Things got more interesting - and alarming - when Honeychurch tested Google Overviews with real questions about religion, alternative medicine and skepticism.
"I asked why you shouldn't be a skeptic. I got a whole bunch of reasons that sounded plausible about losing all your friends and being the boring person at the party that's always ruining stories."
"When I asked it why you should be a skeptic, all I got was a message saying it cannot answer my question."
He also asked why one should be religious - and why not. And what reasons we should trust alternative medicines - and why we shouldn't.
"The skeptical, the rational, the scientific answer was the answer that Google's AI just refused to give."
"For the flip side of why I should be religious, I got a whole bunch of answers about community and a feeling of warmth and connecting to my spiritual dimension.
"I also got a whole bunch about how sometimes alternative medicine may have turned out to be true and so you can't just dismiss it."
"But we know why we shouldn't trust alternative medicine. It's alternative so it's not been proven to work. There's a very easy answer."

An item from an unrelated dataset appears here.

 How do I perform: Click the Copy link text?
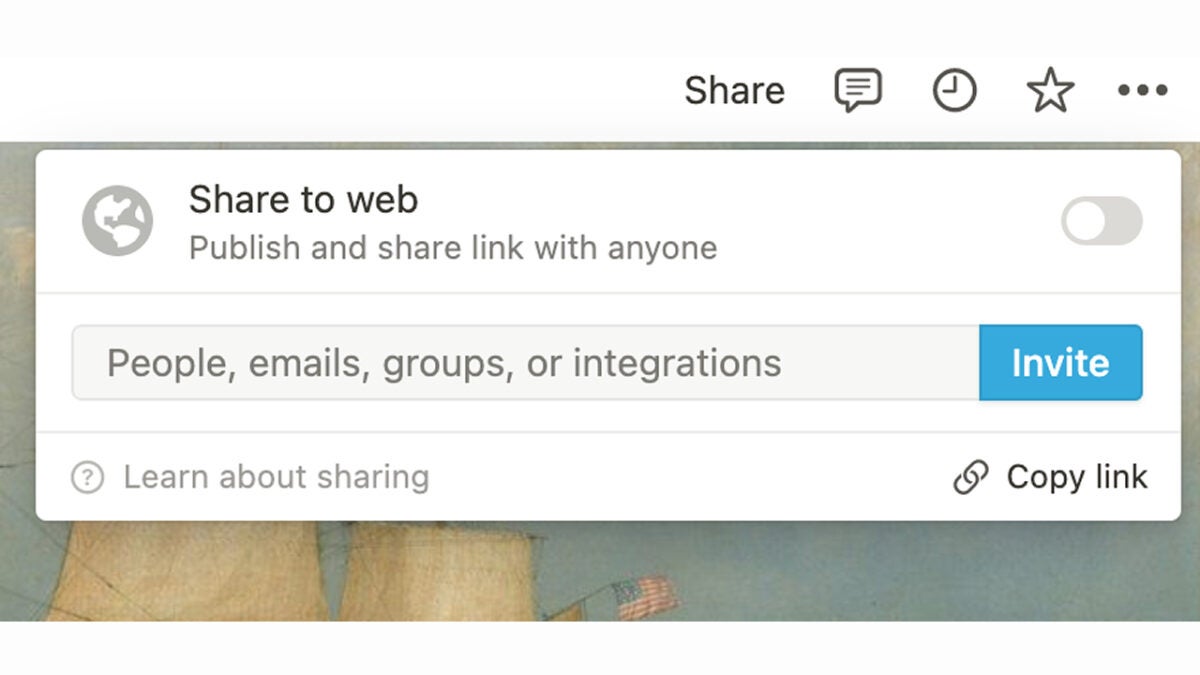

But not one Overview was willing or able to give, it seems.
Google does answer the neutral question 'Should I trust alternative medicine?' by saying there is "no simple answer" and "it's crucial to approach alternative medicine with caution and prioritise evidence-based conventional treatments."
So is Google trying not to upset people with answers that might concern them?
"I don't want to guess too much about that. It's not just Google but also OpenAI and other companies doing human feedback to try and make sure that it doesn't give horrific answers or say things that are objectionable."
"But it's always conflicting with the fact that this AI is just trained to give you that plausible answer. It's trying to match the pattern that you've given in the question."
Journalists use Google, just like anyone who's in a hurry and needs information quickly.
Do journalists need to ensure they don't rely on the Overviews summary right at the top of the search page?
"Absolutely. This is AI use 101. If you're asking something of a technical question, you really need to be well enough versed in what you're asking that you can judge whether the answer is good or not."